Stored records

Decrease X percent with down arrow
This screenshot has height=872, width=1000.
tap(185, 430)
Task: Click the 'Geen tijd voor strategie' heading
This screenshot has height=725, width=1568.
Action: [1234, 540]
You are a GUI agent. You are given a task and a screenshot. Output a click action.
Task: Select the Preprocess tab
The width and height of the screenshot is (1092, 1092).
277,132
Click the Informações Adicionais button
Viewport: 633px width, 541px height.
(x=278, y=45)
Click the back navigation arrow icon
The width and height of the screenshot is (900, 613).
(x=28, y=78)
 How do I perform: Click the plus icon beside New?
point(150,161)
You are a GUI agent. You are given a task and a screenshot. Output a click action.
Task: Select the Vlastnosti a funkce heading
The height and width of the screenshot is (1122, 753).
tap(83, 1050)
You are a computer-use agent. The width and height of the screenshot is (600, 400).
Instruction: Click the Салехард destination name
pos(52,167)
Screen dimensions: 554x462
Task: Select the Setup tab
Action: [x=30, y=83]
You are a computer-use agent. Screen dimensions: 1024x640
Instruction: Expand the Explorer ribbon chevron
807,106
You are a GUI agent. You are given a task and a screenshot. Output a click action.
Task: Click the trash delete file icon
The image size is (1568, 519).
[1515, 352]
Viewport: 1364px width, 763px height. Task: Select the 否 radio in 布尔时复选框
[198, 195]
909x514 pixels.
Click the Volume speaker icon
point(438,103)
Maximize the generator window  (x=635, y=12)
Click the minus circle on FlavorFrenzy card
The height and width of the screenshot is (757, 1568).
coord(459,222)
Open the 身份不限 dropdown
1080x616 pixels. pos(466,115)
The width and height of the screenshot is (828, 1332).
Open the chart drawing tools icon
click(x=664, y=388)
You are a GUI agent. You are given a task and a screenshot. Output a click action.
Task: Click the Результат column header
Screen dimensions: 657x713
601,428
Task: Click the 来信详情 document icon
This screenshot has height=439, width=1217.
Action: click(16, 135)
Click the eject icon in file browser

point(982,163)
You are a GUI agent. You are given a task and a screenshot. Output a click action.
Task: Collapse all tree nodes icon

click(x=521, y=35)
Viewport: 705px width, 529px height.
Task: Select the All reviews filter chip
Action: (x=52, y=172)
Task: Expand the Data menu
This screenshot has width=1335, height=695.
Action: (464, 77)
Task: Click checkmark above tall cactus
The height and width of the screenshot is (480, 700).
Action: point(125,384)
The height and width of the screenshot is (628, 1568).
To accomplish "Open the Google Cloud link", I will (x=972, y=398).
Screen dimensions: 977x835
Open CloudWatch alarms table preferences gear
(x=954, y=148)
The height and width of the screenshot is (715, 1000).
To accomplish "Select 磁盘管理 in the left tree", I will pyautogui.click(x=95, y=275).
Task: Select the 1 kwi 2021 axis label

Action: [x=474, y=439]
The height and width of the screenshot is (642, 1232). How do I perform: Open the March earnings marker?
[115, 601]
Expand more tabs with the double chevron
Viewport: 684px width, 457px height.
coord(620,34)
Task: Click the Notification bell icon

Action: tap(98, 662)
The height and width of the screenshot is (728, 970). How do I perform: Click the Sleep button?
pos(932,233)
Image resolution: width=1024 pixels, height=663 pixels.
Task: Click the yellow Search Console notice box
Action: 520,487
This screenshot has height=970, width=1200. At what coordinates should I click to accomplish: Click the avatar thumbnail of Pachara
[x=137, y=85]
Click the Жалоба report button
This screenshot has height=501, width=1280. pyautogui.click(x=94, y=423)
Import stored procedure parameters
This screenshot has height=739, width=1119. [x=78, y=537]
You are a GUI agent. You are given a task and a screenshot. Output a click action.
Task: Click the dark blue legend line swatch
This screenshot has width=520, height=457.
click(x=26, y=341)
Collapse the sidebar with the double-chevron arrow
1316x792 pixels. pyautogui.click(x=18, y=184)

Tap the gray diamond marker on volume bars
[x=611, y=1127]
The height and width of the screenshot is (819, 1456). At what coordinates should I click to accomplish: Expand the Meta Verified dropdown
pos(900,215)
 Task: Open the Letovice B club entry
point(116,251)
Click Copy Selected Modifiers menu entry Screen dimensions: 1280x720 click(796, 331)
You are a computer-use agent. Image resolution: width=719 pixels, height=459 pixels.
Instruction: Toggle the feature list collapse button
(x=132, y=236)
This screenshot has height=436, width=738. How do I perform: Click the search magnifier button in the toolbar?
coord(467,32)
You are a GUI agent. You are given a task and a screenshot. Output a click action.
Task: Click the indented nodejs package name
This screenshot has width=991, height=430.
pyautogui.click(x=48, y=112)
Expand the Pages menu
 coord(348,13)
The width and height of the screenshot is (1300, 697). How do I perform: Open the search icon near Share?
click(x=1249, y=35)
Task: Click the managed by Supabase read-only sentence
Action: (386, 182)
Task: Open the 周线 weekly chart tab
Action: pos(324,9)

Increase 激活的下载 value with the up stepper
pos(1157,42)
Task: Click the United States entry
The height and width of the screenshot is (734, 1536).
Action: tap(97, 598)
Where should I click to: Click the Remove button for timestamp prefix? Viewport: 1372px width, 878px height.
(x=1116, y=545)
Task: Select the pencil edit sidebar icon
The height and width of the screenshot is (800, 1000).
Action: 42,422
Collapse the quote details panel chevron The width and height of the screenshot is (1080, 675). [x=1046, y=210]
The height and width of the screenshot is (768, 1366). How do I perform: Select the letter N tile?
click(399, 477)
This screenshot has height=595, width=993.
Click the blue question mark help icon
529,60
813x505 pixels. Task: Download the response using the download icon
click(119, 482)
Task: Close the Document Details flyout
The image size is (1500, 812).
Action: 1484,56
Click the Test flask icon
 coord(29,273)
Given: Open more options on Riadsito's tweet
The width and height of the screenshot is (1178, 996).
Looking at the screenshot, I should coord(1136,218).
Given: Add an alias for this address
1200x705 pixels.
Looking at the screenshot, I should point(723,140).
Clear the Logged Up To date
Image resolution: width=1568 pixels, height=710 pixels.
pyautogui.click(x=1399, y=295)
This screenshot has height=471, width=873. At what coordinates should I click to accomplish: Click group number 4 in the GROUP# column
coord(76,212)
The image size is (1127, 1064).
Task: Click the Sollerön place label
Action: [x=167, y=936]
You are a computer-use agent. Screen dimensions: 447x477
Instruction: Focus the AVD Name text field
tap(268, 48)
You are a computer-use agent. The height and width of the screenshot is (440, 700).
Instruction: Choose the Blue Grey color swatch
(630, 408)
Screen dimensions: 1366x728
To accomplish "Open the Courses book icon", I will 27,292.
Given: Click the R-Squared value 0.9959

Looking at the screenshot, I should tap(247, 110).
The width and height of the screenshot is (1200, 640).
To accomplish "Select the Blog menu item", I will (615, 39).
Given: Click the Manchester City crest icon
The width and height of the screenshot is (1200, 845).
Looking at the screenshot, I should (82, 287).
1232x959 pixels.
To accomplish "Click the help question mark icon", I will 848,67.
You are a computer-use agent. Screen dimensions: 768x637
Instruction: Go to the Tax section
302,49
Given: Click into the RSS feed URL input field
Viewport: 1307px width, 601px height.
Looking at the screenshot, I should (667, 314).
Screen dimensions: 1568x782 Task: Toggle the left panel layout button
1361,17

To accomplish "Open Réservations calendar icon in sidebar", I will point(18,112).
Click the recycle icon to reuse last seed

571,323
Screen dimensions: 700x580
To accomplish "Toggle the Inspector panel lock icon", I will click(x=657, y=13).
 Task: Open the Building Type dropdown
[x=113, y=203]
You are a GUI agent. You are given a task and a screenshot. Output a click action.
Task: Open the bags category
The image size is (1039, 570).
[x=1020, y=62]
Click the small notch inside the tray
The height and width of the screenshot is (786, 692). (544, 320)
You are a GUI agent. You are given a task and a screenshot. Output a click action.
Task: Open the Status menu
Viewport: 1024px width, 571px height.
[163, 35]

Task directions: All of the data above should be output exactly.

Your response:
Decrease X percent with down arrow
This screenshot has height=872, width=1000.
tap(185, 430)
Task: Click the 'Geen tijd voor strategie' heading
This screenshot has height=725, width=1568.
Action: [1234, 540]
You are a GUI agent. You are given a task and a screenshot. Output a click action.
Task: Select the Preprocess tab
The width and height of the screenshot is (1092, 1092).
277,132
Click the Informações Adicionais button
Viewport: 633px width, 541px height.
(x=278, y=45)
Click the back navigation arrow icon
The width and height of the screenshot is (900, 613).
(x=28, y=78)
 How do I perform: Click the plus icon beside New?
point(150,161)
You are a GUI agent. You are given a task and a screenshot. Output a click action.
Task: Select the Vlastnosti a funkce heading
The height and width of the screenshot is (1122, 753).
tap(83, 1050)
You are a computer-use agent. The width and height of the screenshot is (600, 400).
Instruction: Click the Салехард destination name
pos(52,167)
Screen dimensions: 554x462
Task: Select the Setup tab
Action: [x=30, y=83]
You are a computer-use agent. Screen dimensions: 1024x640
Instruction: Expand the Explorer ribbon chevron
807,106
You are a GUI agent. You are given a task and a screenshot. Output a click action.
Task: Click the trash delete file icon
The image size is (1568, 519).
[1515, 352]
Viewport: 1364px width, 763px height. Task: Select the 否 radio in 布尔时复选框
[198, 195]
909x514 pixels.
Click the Volume speaker icon
point(438,103)
Maximize the generator window  (x=635, y=12)
Click the minus circle on FlavorFrenzy card
The height and width of the screenshot is (757, 1568).
coord(459,222)
Open the 身份不限 dropdown
1080x616 pixels. pos(466,115)
The width and height of the screenshot is (828, 1332).
Open the chart drawing tools icon
click(x=664, y=388)
You are a GUI agent. You are given a task and a screenshot. Output a click action.
Task: Click the Результат column header
Screen dimensions: 657x713
601,428
Task: Click the 来信详情 document icon
This screenshot has height=439, width=1217.
Action: click(16, 135)
Click the eject icon in file browser

point(982,163)
You are a GUI agent. You are given a task and a screenshot. Output a click action.
Task: Collapse all tree nodes icon

click(x=521, y=35)
Viewport: 705px width, 529px height.
Task: Select the All reviews filter chip
Action: (x=52, y=172)
Task: Expand the Data menu
This screenshot has width=1335, height=695.
Action: (464, 77)
Task: Click checkmark above tall cactus
The height and width of the screenshot is (480, 700).
Action: point(125,384)
The height and width of the screenshot is (628, 1568).
To accomplish "Open the Google Cloud link", I will (x=972, y=398).
Screen dimensions: 977x835
Open CloudWatch alarms table preferences gear
(x=954, y=148)
The height and width of the screenshot is (715, 1000).
To accomplish "Select 磁盘管理 in the left tree", I will pyautogui.click(x=95, y=275).
Task: Select the 1 kwi 2021 axis label

Action: [x=474, y=439]
The height and width of the screenshot is (642, 1232). How do I perform: Open the March earnings marker?
[115, 601]
Expand more tabs with the double chevron
Viewport: 684px width, 457px height.
coord(620,34)
Task: Click the Notification bell icon

Action: tap(98, 662)
The height and width of the screenshot is (728, 970). How do I perform: Click the Sleep button?
pos(932,233)
Image resolution: width=1024 pixels, height=663 pixels.
Task: Click the yellow Search Console notice box
Action: 520,487
This screenshot has height=970, width=1200. At what coordinates should I click to accomplish: Click the avatar thumbnail of Pachara
[x=137, y=85]
Click the Жалоба report button
This screenshot has height=501, width=1280. pyautogui.click(x=94, y=423)
Import stored procedure parameters
This screenshot has height=739, width=1119. [x=78, y=537]
You are a GUI agent. You are given a task and a screenshot. Output a click action.
Task: Click the dark blue legend line swatch
This screenshot has width=520, height=457.
click(x=26, y=341)
Collapse the sidebar with the double-chevron arrow
1316x792 pixels. pyautogui.click(x=18, y=184)

Tap the gray diamond marker on volume bars
[x=611, y=1127]
The height and width of the screenshot is (819, 1456). At what coordinates should I click to accomplish: Expand the Meta Verified dropdown
pos(900,215)
 Task: Open the Letovice B club entry
point(116,251)
Click Copy Selected Modifiers menu entry Screen dimensions: 1280x720 click(796, 331)
You are a computer-use agent. Image resolution: width=719 pixels, height=459 pixels.
Instruction: Toggle the feature list collapse button
(x=132, y=236)
This screenshot has height=436, width=738. How do I perform: Click the search magnifier button in the toolbar?
coord(467,32)
You are a GUI agent. You are given a task and a screenshot. Output a click action.
Task: Click the indented nodejs package name
This screenshot has width=991, height=430.
pyautogui.click(x=48, y=112)
Expand the Pages menu
 coord(348,13)
The width and height of the screenshot is (1300, 697). How do I perform: Open the search icon near Share?
click(x=1249, y=35)
Task: Click the managed by Supabase read-only sentence
Action: (386, 182)
Task: Open the 周线 weekly chart tab
Action: pos(324,9)

Increase 激活的下载 value with the up stepper
pos(1157,42)
Task: Click the United States entry
The height and width of the screenshot is (734, 1536).
Action: tap(97, 598)
Where should I click to: Click the Remove button for timestamp prefix? Viewport: 1372px width, 878px height.
(x=1116, y=545)
Task: Select the pencil edit sidebar icon
The height and width of the screenshot is (800, 1000).
Action: 42,422
Collapse the quote details panel chevron The width and height of the screenshot is (1080, 675). [x=1046, y=210]
The height and width of the screenshot is (768, 1366). How do I perform: Select the letter N tile?
click(399, 477)
This screenshot has height=595, width=993.
Click the blue question mark help icon
529,60
813x505 pixels. Task: Download the response using the download icon
click(119, 482)
Task: Close the Document Details flyout
The image size is (1500, 812).
Action: 1484,56
Click the Test flask icon
 coord(29,273)
Given: Open more options on Riadsito's tweet
The width and height of the screenshot is (1178, 996).
Looking at the screenshot, I should coord(1136,218).
Given: Add an alias for this address
1200x705 pixels.
Looking at the screenshot, I should point(723,140).
Clear the Logged Up To date
Image resolution: width=1568 pixels, height=710 pixels.
pyautogui.click(x=1399, y=295)
This screenshot has height=471, width=873. At what coordinates should I click to accomplish: Click group number 4 in the GROUP# column
coord(76,212)
The image size is (1127, 1064).
Task: Click the Sollerön place label
Action: [x=167, y=936]
You are a computer-use agent. Screen dimensions: 447x477
Instruction: Focus the AVD Name text field
tap(268, 48)
You are a computer-use agent. The height and width of the screenshot is (440, 700).
Instruction: Choose the Blue Grey color swatch
(630, 408)
Screen dimensions: 1366x728
To accomplish "Open the Courses book icon", I will 27,292.
Given: Click the R-Squared value 0.9959

Looking at the screenshot, I should tap(247, 110).
The width and height of the screenshot is (1200, 640).
To accomplish "Select the Blog menu item", I will (615, 39).
Given: Click the Manchester City crest icon
The width and height of the screenshot is (1200, 845).
Looking at the screenshot, I should (82, 287).
1232x959 pixels.
To accomplish "Click the help question mark icon", I will 848,67.
You are a computer-use agent. Screen dimensions: 768x637
Instruction: Go to the Tax section
302,49
Given: Click into the RSS feed URL input field
Viewport: 1307px width, 601px height.
Looking at the screenshot, I should (667, 314).
Screen dimensions: 1568x782 Task: Toggle the left panel layout button
1361,17

To accomplish "Open Réservations calendar icon in sidebar", I will point(18,112).
Click the recycle icon to reuse last seed

571,323
Screen dimensions: 700x580
To accomplish "Toggle the Inspector panel lock icon", I will click(x=657, y=13).
 Task: Open the Building Type dropdown
[x=113, y=203]
You are a GUI agent. You are given a task and a screenshot. Output a click action.
Task: Open the bags category
The image size is (1039, 570).
[x=1020, y=62]
Click the small notch inside the tray
The height and width of the screenshot is (786, 692). (544, 320)
You are a GUI agent. You are given a task and a screenshot. Output a click action.
Task: Open the Status menu
Viewport: 1024px width, 571px height.
[163, 35]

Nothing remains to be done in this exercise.